Our final function is:
function get_sections($include_dir){
$filename = $include_dir . "sections.dat.php";
$datafile = fopen ($filename ,"r");
while ($sectioninfo = fscanf ($datafile, "%[0-9]|%[a-zA-Z0-9@&;:,. /!?-]|%[a-zA-Z0-9@&;:,. /!?-]|%[a-zA-Z]|%[a-zA-Z0-9@/?&;.+=-]|%[0-9]|%[0-9]|%[0-9]\n")) {
list($id, $name, $description, $language, $directory, $id_uplevel, $order, $hassubsection) = $sectioninfo;
// Show output
echo $id . "-" . $name. "-" . $description . "-" . $language . "-" . $directory . "-" . $id_uplevel . "-" . $order . "-" . $hassubsection . "<br>\n";
}
fclose($datafile);
}
The contents of sections.dat.php (for example):
1|home|Página principal de Fanhunter.|castellano|==|0|0|0
2|fanhunter|Sección principal dedicada al universo Fanhunter.|castellano|fanhunter/|1|0|0
3|outfan|Sección principal dedicada al universo Outfan.|castellano|outfan/|1|0|0
4|fanpiro|Sección principal dedicada al universo Fanpiro.|castellano|fanpiro/|1|0|0
5|tienda|La tienda de Fanhunter.|castellano|tienda/|1|0|0
6|the zone|Sección principal Miscelánea.|castellano|thezone/|1|0|0
7|flfcn|Sección principal dedicada a Fan Letal/Fan con Nata.|castellano|fanletal/|1|0|0
8|foro|Nuestro foro de discusión.|castellano|foro/|1|0|0
9|chat|Sección para chatear.|castellano|chat/|1|0|0
10|links|Sección recopilatoria de enlaces de interés a otras páginas.|castellano|links/|1|0|0
Note: The '==' in directory means no directory needed to be specified.
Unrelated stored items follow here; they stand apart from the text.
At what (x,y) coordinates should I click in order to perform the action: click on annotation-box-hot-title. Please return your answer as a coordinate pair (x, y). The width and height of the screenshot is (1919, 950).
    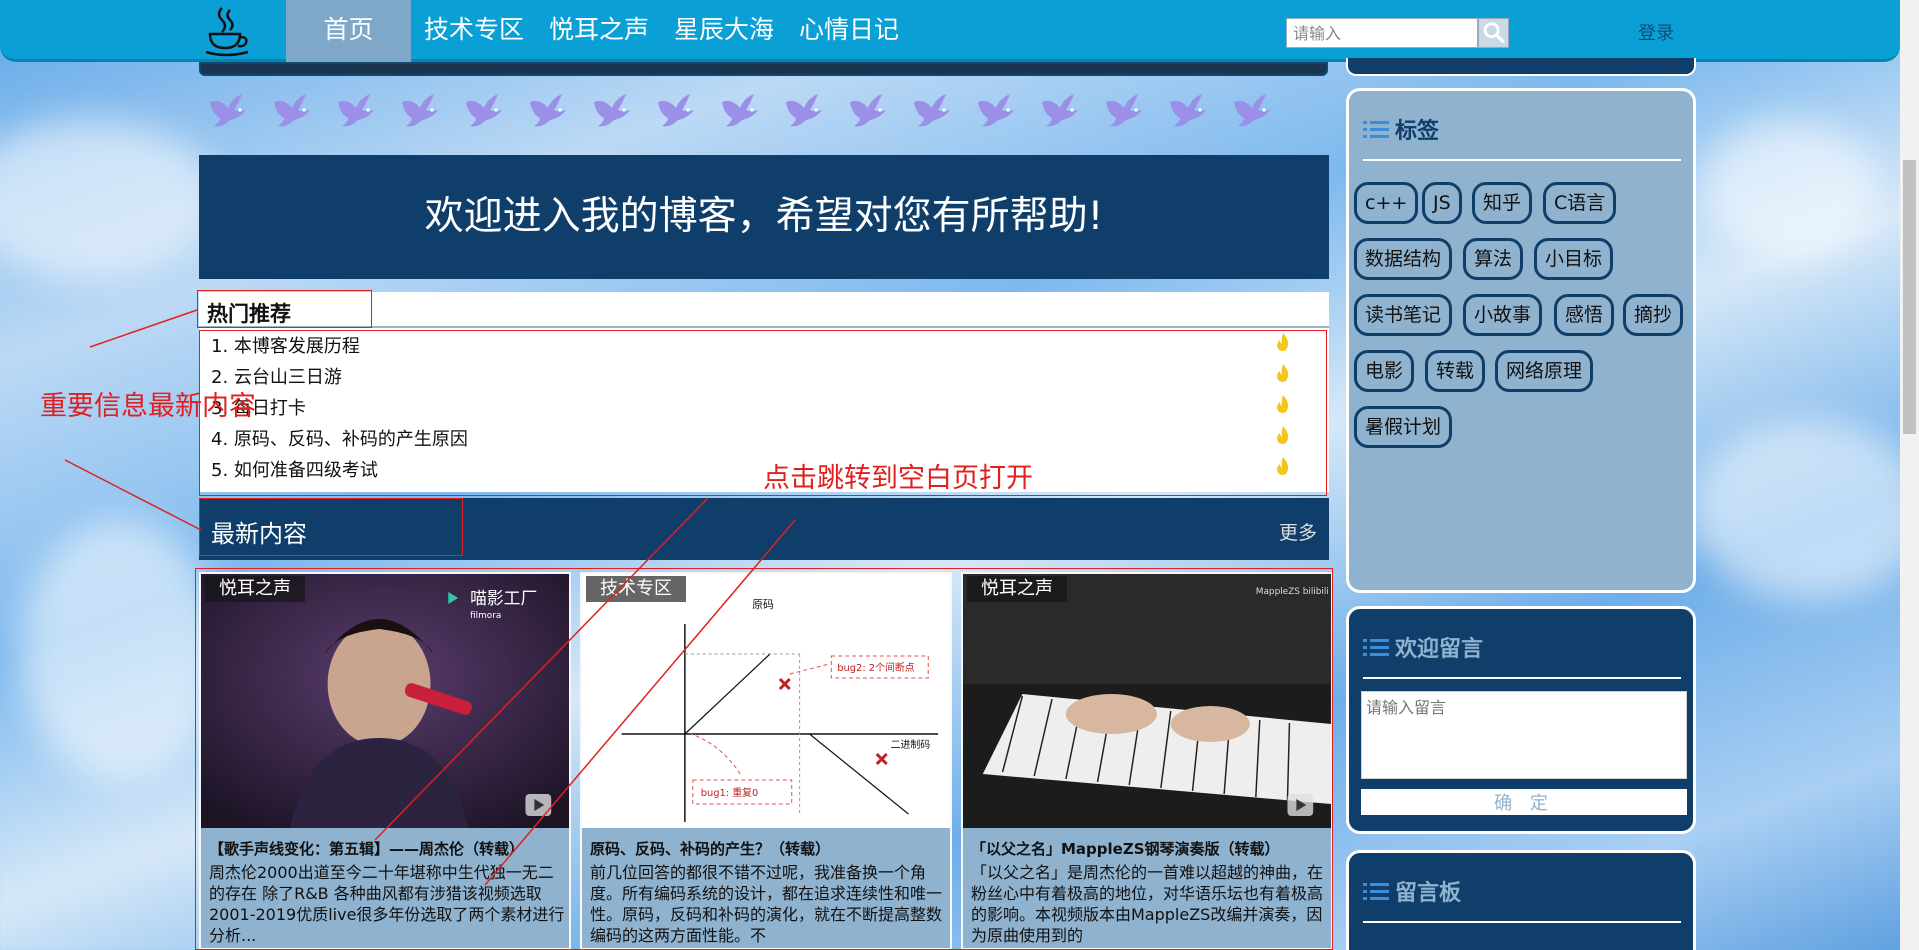
    Looking at the image, I should click on (284, 309).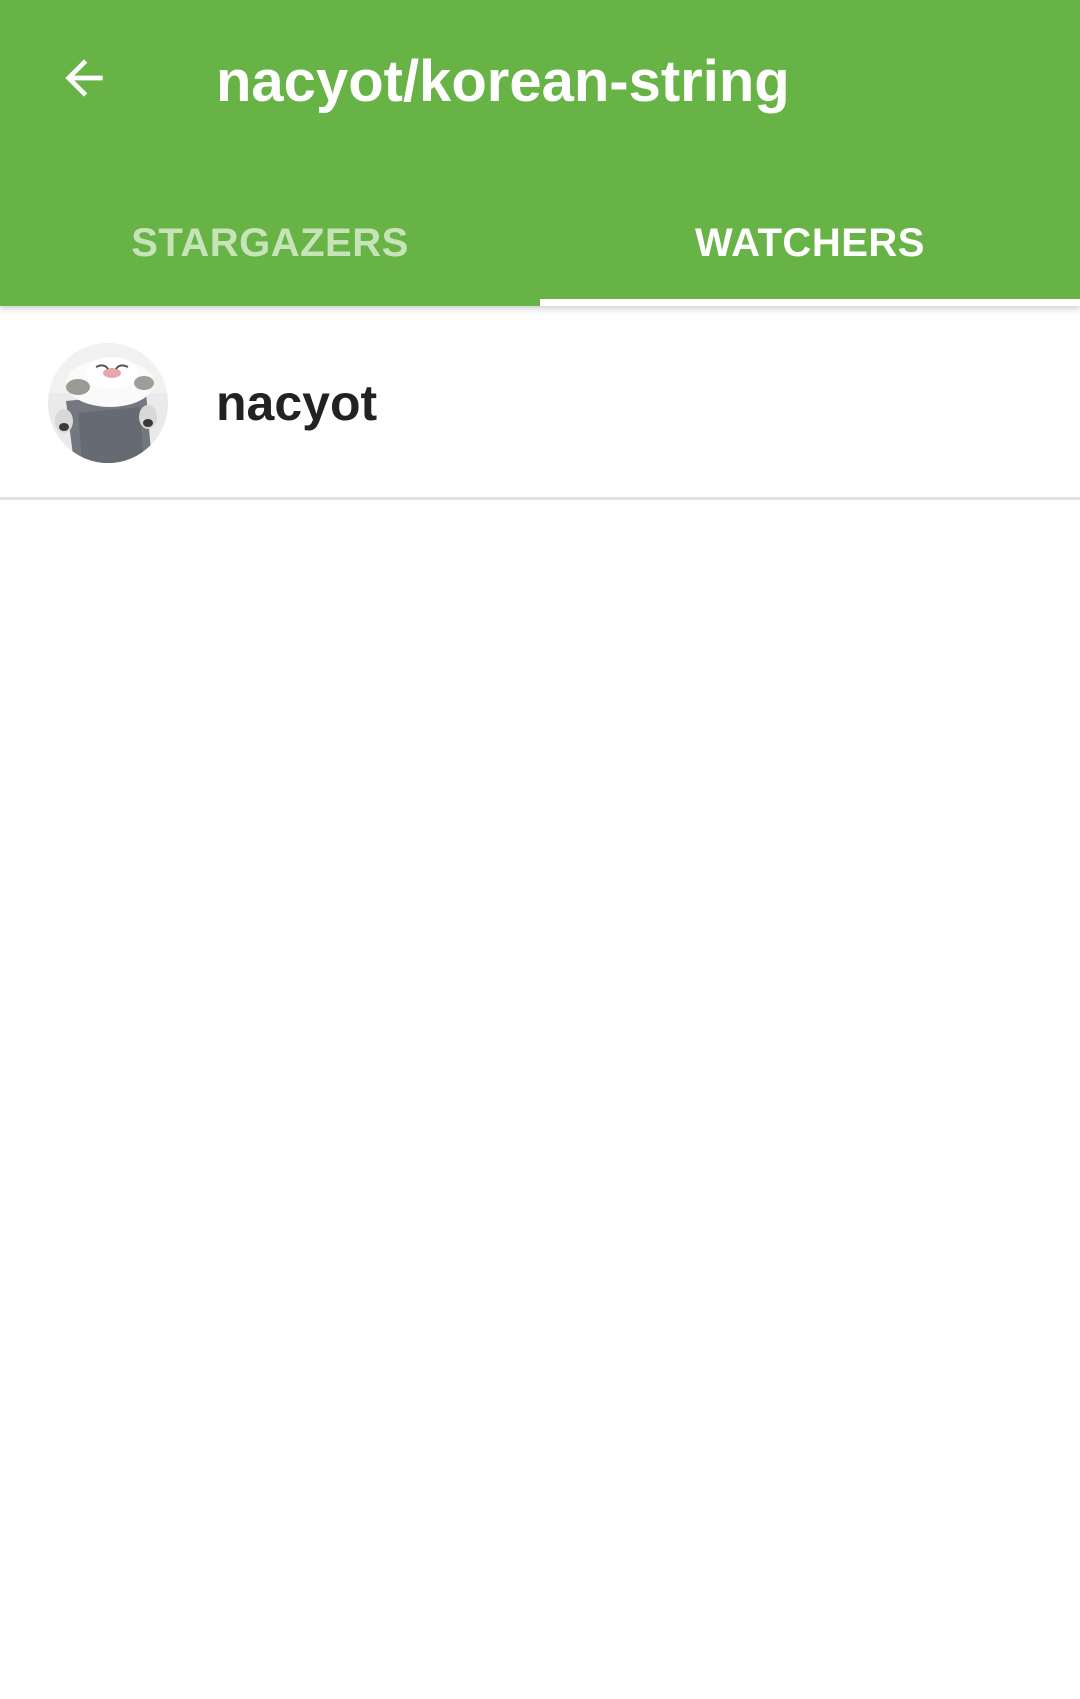  I want to click on list-item: nacyot, so click(540, 403). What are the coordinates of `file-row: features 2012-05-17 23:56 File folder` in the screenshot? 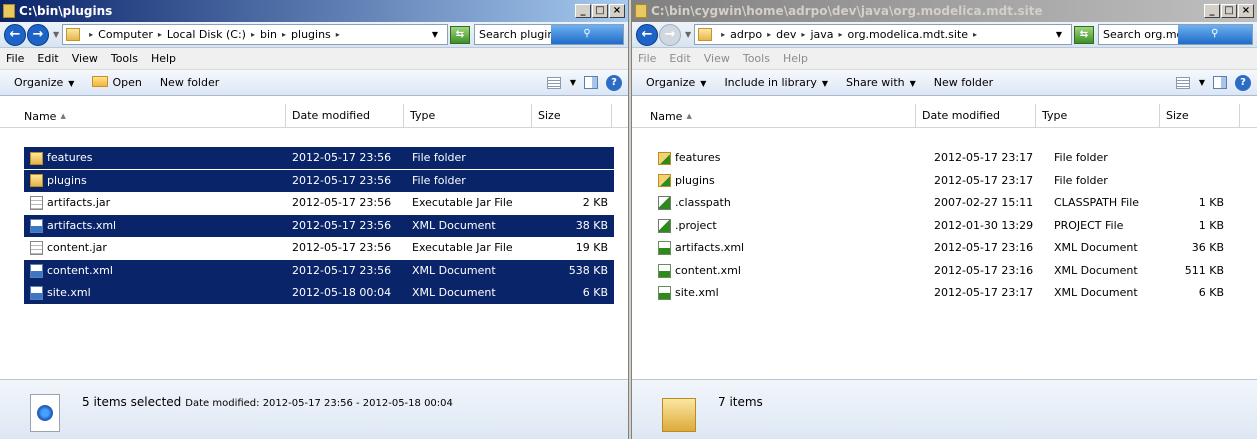 It's located at (319, 158). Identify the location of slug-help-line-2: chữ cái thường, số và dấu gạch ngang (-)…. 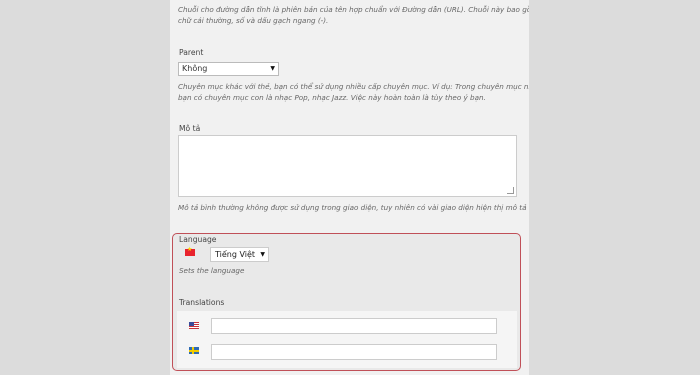
(254, 20).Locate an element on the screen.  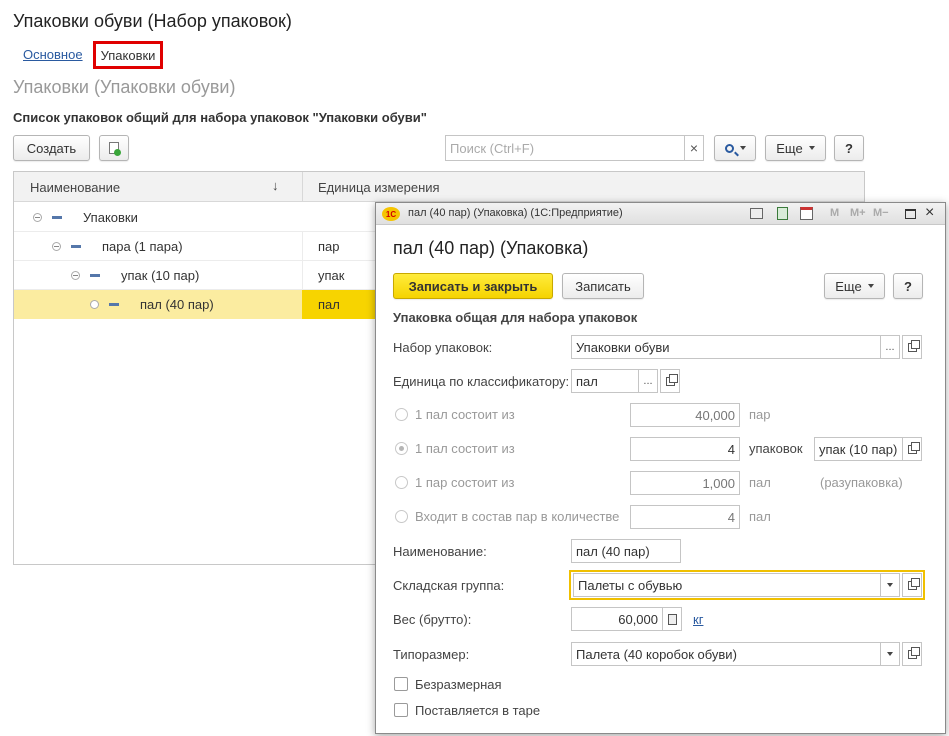
create-button: Создать is located at coordinates (52, 148).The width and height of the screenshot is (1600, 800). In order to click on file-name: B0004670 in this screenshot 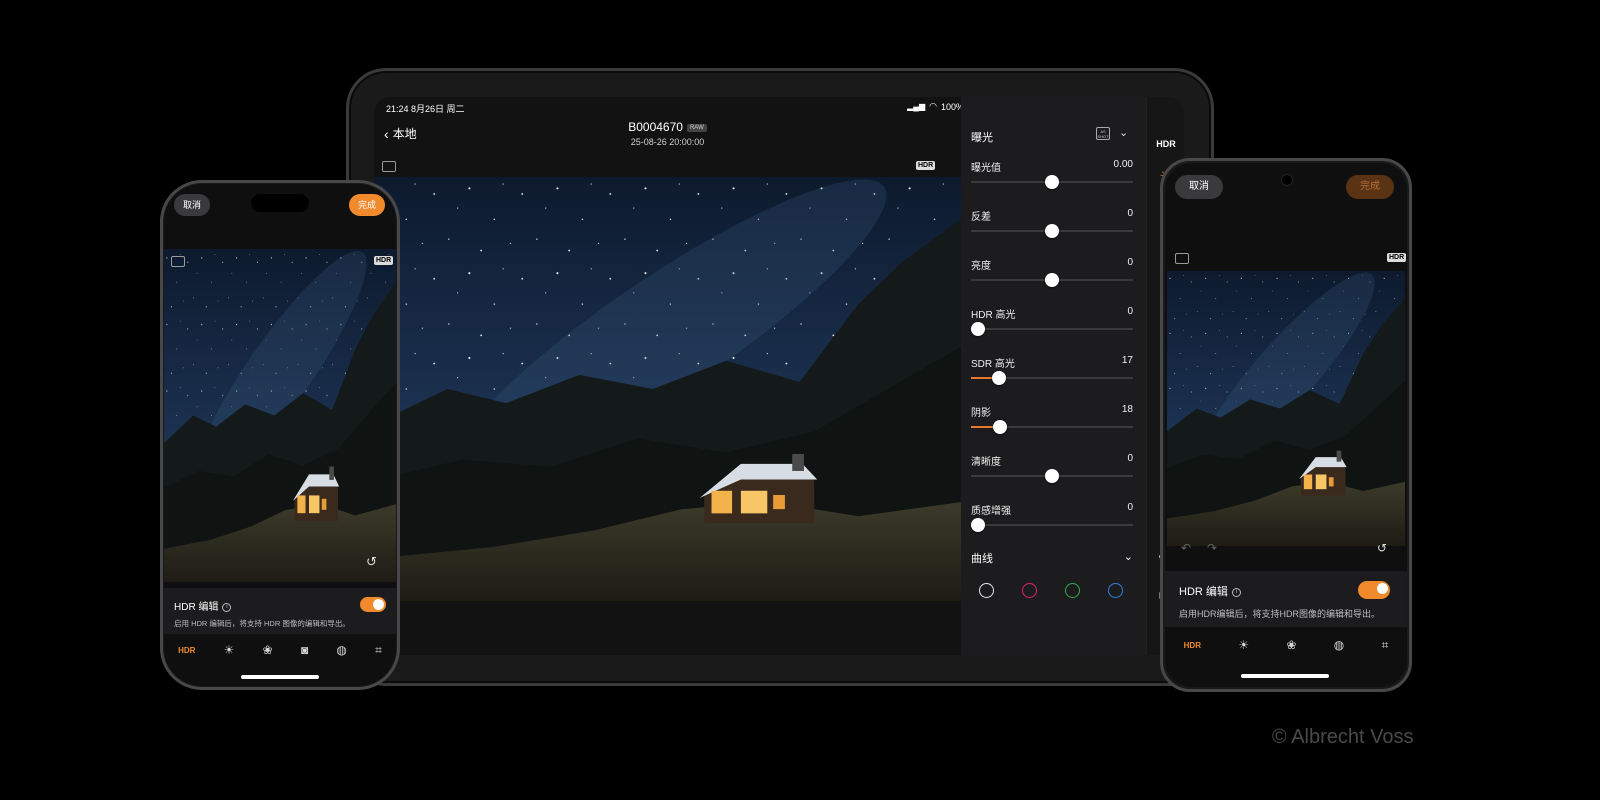, I will do `click(656, 127)`.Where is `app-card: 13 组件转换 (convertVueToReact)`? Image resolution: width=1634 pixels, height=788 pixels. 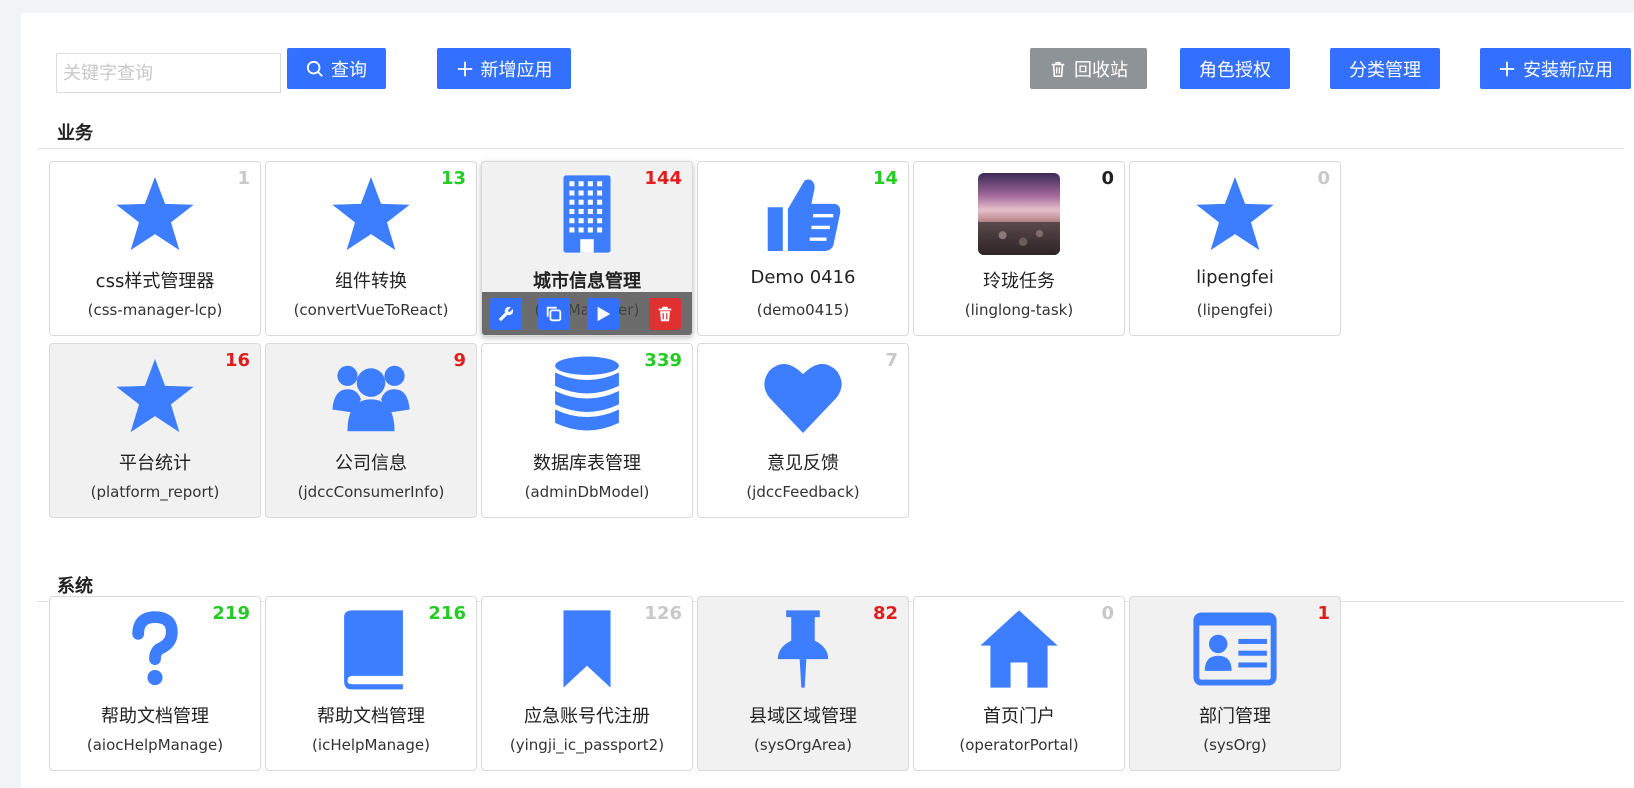 app-card: 13 组件转换 (convertVueToReact) is located at coordinates (371, 248).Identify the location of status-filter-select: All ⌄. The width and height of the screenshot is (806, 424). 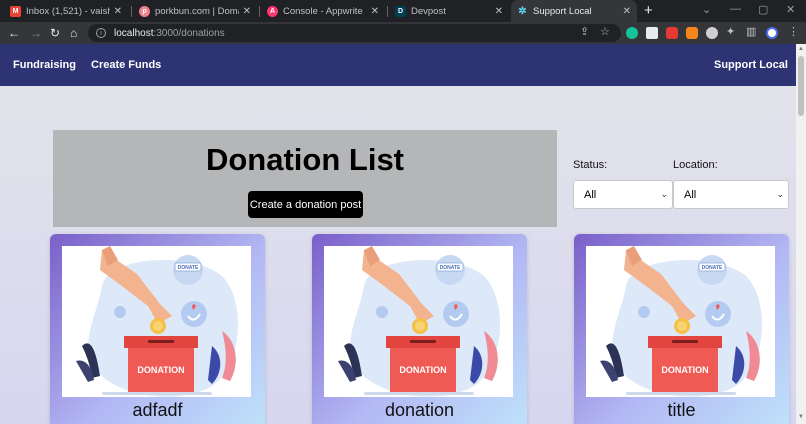
(623, 194).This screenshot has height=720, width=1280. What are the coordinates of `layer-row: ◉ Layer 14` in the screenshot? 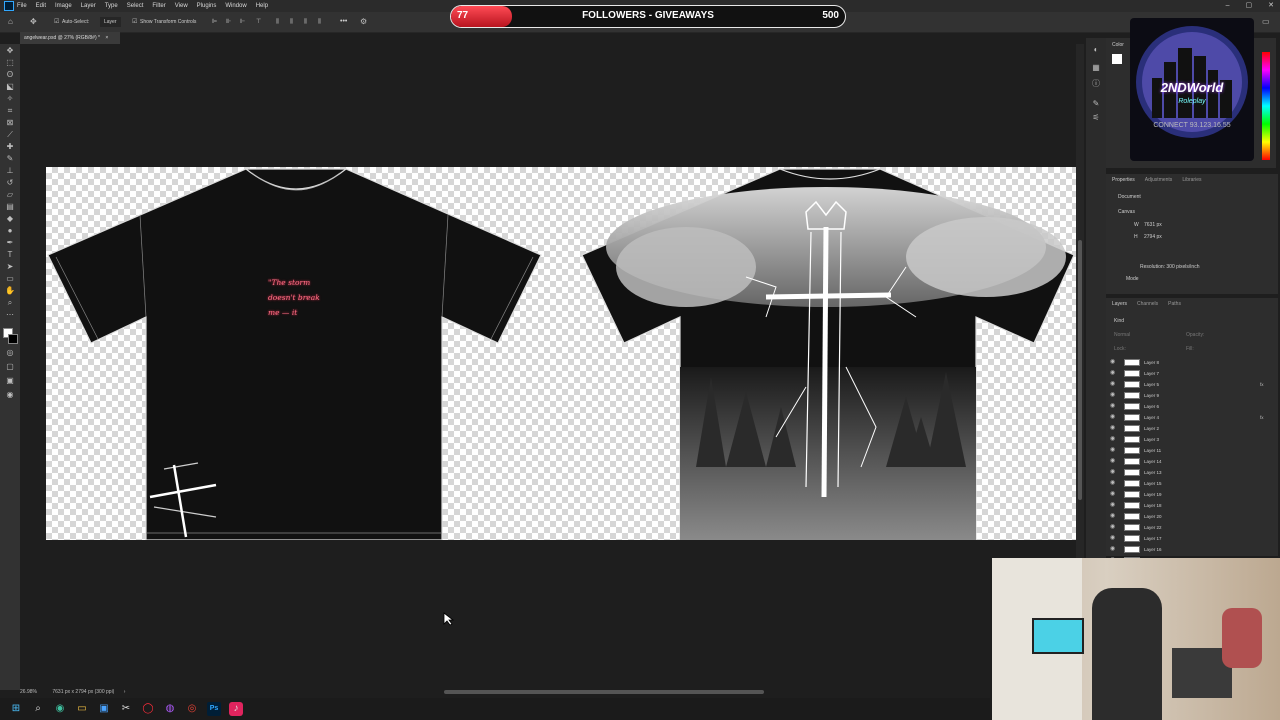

Pay attention to linebreaks, as this forum puts some of them into the code I pasted.
Good luck guys.
fscanf works a little retardedly I've found. Instead of using just a plain %s you probably will need to use sets instead. Because it works so screwy compared to C/C++, fscanf does not have the ability to scan ahead in a string and pattern match correctly, so a seemingly perfect function call like:
fscanf($fh, "%s::%s");
With a file like:
user::password
Will not work. When fscanf looks for a string, it will look and stop at nothing except for a whitespace so :: and everything except whitespace is considered part of that string, however you can make it a little smarter by:
fscanf($fh, "%[a-zA-Z0-9,. ]::%[a-zA-Z0-9,. ]" $var1, $var2);
Which tells it that it can only accept a through z A through Z 0 through 9 a comma a period and a whitespace as input to the string, everything else cause it to stop taking in as input and continue parsing the line. This is very useful if you want to get a sentence into the string and you're not sure of exactly how many words to add, etc.
For C/C++ programmers.
fscanf() does not work like C/C++, because PHP's fscanf() move file pointer the next line implicitly.